>> BEGIN ROWS
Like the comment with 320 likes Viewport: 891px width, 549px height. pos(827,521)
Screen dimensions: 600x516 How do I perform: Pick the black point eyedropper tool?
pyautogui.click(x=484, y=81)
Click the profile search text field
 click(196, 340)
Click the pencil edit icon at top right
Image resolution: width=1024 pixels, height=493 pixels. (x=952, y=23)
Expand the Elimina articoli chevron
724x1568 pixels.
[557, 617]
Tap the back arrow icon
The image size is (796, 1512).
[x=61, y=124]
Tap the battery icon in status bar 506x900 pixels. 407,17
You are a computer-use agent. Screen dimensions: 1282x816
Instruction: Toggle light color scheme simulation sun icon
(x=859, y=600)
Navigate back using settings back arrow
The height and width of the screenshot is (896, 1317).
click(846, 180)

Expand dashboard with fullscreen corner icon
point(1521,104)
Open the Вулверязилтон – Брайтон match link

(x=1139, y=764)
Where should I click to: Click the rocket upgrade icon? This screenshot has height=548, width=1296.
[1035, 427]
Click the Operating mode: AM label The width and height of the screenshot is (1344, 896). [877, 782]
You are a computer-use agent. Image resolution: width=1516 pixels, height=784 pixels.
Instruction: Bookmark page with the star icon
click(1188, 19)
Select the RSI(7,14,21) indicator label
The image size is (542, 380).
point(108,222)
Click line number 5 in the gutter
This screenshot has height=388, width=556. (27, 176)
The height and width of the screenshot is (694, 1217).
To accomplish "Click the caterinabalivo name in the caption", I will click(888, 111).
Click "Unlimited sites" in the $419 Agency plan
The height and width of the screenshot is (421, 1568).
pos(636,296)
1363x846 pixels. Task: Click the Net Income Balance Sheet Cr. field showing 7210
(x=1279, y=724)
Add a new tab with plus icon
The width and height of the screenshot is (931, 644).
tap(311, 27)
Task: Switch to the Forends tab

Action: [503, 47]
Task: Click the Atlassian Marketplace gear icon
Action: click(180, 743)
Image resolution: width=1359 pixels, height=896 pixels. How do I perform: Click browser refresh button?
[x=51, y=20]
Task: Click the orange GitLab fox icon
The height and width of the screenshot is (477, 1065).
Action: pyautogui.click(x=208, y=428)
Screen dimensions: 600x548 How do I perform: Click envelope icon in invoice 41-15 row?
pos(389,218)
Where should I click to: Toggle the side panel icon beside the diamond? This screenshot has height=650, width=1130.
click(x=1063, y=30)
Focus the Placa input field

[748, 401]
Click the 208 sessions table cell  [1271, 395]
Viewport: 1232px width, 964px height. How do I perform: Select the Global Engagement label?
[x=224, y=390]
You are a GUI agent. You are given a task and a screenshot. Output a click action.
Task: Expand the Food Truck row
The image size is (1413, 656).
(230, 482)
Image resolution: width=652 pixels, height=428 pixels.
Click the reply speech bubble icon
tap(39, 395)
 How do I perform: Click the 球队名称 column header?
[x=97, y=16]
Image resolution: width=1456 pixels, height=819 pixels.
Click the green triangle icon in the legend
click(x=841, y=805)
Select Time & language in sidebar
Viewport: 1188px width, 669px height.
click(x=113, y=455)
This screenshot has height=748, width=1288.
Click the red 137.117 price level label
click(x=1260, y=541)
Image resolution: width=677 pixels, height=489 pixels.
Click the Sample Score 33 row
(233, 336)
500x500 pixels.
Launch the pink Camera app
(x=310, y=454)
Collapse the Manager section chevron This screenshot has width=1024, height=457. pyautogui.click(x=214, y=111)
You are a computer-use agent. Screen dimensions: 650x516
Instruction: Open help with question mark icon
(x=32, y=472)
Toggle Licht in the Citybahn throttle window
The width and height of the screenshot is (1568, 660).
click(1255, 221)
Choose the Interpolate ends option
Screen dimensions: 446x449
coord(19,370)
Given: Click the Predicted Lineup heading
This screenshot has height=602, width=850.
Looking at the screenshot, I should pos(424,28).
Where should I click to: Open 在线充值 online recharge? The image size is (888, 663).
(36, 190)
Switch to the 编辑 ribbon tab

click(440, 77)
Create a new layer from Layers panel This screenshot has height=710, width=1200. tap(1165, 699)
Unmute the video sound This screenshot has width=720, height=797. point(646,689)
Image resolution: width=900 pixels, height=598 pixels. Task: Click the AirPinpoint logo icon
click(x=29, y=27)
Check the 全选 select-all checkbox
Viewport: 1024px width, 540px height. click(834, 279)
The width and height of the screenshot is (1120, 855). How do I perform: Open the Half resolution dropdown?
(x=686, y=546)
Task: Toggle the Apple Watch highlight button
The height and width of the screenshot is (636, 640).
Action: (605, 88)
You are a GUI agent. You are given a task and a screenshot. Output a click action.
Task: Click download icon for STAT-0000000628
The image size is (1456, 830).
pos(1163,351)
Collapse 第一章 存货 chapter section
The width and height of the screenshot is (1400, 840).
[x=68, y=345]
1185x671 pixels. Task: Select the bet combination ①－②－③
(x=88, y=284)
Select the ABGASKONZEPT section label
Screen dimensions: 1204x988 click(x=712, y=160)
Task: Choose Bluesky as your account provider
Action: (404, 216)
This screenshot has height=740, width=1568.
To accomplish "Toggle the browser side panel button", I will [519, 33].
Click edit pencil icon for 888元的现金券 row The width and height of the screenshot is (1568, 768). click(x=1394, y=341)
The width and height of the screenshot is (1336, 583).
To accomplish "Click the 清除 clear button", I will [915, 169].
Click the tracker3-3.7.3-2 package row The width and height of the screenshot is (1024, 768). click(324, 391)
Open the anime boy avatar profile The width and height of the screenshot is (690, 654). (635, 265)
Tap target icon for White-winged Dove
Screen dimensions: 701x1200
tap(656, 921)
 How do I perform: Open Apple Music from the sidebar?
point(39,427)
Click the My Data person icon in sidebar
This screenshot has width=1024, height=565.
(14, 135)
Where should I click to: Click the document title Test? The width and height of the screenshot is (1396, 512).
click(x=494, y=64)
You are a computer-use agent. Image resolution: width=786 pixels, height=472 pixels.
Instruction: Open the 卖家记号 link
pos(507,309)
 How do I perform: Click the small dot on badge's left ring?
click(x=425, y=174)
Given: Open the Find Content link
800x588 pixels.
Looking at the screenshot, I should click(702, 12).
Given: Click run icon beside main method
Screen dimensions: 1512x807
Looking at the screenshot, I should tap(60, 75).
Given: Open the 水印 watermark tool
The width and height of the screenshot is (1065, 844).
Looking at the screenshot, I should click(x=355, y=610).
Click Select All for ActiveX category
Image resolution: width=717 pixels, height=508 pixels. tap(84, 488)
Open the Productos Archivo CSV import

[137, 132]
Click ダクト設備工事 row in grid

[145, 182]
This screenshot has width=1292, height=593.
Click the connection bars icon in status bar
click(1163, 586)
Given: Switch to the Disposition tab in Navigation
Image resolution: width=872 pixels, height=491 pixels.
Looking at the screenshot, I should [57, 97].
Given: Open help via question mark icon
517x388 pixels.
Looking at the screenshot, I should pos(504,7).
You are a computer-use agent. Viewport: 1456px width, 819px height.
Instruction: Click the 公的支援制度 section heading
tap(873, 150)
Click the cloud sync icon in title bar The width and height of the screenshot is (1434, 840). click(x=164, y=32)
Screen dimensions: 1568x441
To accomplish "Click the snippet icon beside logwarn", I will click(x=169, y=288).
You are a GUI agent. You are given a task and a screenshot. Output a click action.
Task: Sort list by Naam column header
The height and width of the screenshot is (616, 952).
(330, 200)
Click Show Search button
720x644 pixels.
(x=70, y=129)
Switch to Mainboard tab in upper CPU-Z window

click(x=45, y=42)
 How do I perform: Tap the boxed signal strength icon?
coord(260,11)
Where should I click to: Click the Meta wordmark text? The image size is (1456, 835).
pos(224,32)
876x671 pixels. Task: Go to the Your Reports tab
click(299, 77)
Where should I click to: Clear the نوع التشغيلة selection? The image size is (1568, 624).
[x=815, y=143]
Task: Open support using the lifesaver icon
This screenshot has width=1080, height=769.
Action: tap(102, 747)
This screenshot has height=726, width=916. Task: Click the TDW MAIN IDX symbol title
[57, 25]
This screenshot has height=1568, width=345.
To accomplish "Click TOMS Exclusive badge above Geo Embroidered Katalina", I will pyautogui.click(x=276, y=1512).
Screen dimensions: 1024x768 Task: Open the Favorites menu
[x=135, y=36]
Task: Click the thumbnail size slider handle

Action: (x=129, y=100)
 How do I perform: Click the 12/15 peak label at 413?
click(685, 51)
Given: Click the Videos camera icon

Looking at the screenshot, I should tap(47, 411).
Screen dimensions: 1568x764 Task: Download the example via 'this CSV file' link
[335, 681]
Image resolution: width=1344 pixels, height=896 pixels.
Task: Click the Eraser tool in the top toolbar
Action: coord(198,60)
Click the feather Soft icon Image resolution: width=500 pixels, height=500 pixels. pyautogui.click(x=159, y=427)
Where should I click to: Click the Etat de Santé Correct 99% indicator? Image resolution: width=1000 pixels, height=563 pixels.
>> END ROWS
- _WHAT NEEDS TO BE DONE_: Please repeat the records above from the line with "How do I perform: Click the small" up to and including the line with "click(1163, 586)", keeping every line exactly as it appears.

- _SOLUTION TO THIS TASK_:
 How do I perform: Click the small dot on badge's left ring?
click(x=425, y=174)
Given: Open the Find Content link
800x588 pixels.
Looking at the screenshot, I should click(702, 12).
Given: Click run icon beside main method
Screen dimensions: 1512x807
Looking at the screenshot, I should tap(60, 75).
Given: Open the 水印 watermark tool
The width and height of the screenshot is (1065, 844).
Looking at the screenshot, I should click(x=355, y=610).
Click Select All for ActiveX category
Image resolution: width=717 pixels, height=508 pixels. tap(84, 488)
Open the Productos Archivo CSV import

[137, 132]
Click ダクト設備工事 row in grid

[145, 182]
This screenshot has width=1292, height=593.
Click the connection bars icon in status bar
click(1163, 586)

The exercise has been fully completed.